In fact, our Google Sheets lesson plans are the only instructional materials that cover Google Sheets specifically for a classroom setting.
That’s not to say this is your only option.
But it’s a good starting point.
These lesson plans let you teach Google Sheets in a way that helps students understand the underlying functionality of the program.
So instead of spoon-feeding tasks to your students, you present problems to them and support students as they work those problems out.
That demands a higher-level thought process than simply following instructions on a website or reading out of a book.
This digital curriculum requires students to exercise the problem-solving portion of their brains. If they don’t, they won’t succeed.

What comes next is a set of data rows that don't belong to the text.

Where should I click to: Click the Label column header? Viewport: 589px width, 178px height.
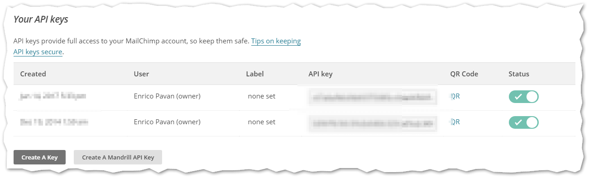click(x=255, y=74)
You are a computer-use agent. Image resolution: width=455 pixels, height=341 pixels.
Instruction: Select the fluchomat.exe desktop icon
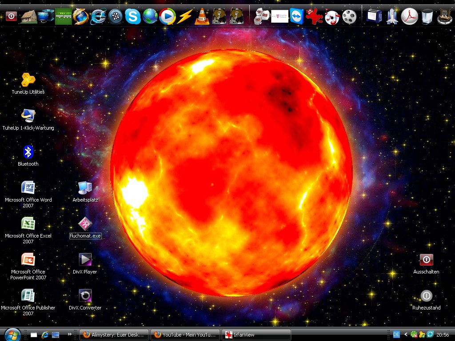(85, 224)
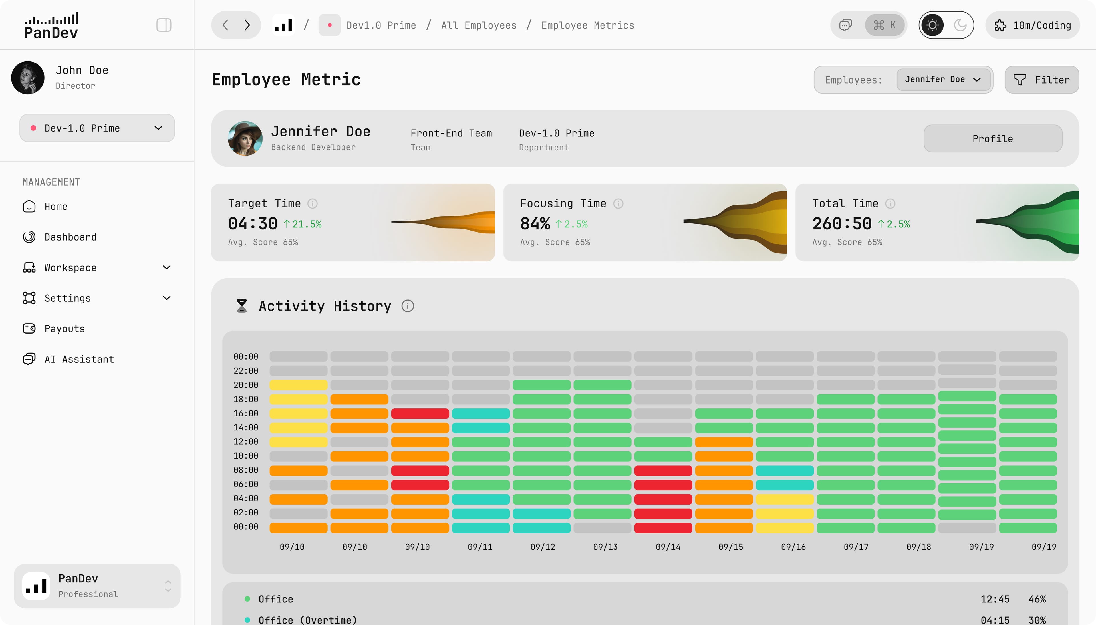Screen dimensions: 1096x625
Task: Click the Activity History info icon
Action: tap(407, 306)
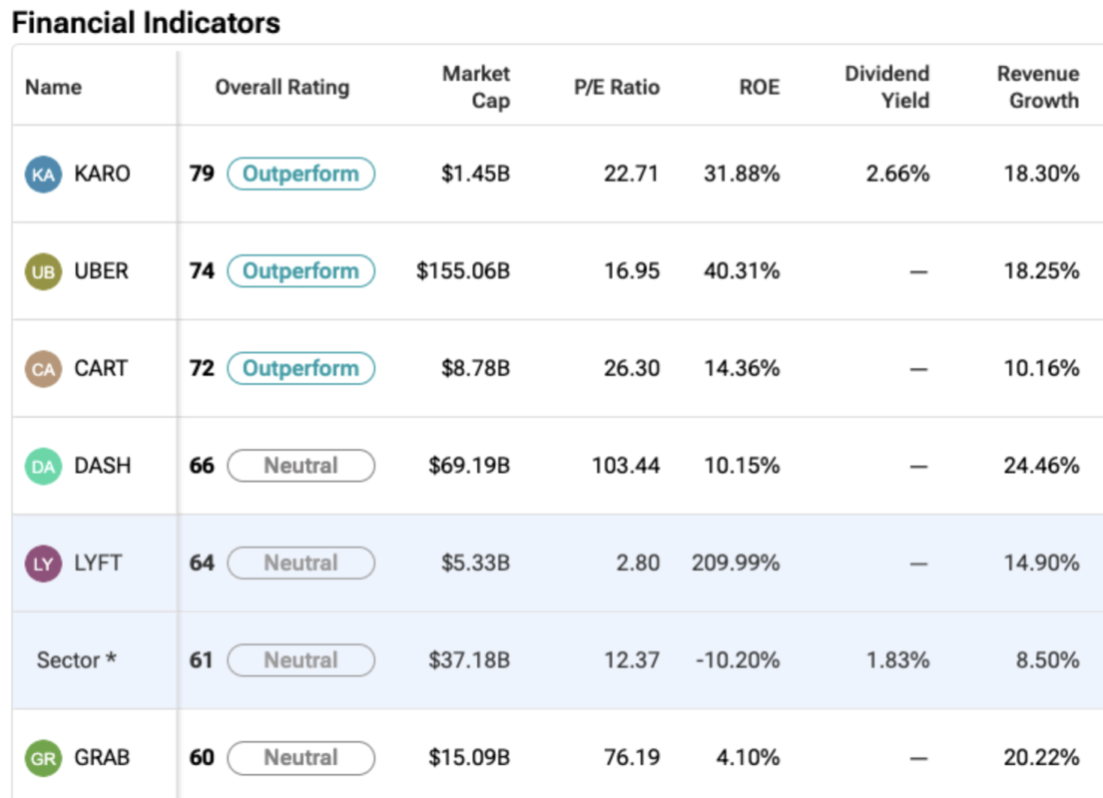The image size is (1103, 798).
Task: Sort by the Dividend Yield column header
Action: [886, 87]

As a result, we’ve had teachers tell us they enjoy this systematic approach to the basics of Google Sheets.
(Plus, we automatically grade assessments and track student performance.)
So overall, these lessons are easy for teachers to use and appropriately challenging for students.
Pros: From Google itself, attractive layout, succinct
Google provides its own instructions on how to use Sheets.
This makes sense considering Google created the software.
But the instructions are only meant to guide you in performing a task.
They’re succinct, sequential, and engaging. But when it comes to teaching, they’re not the best tools.
Still, Google provides some excellent information from the fundamental functions of Google Sheets to the higher-level coding it can handle.
In a nutshell, you get information straight from the horse’s mouth and it covers a huge range of topics.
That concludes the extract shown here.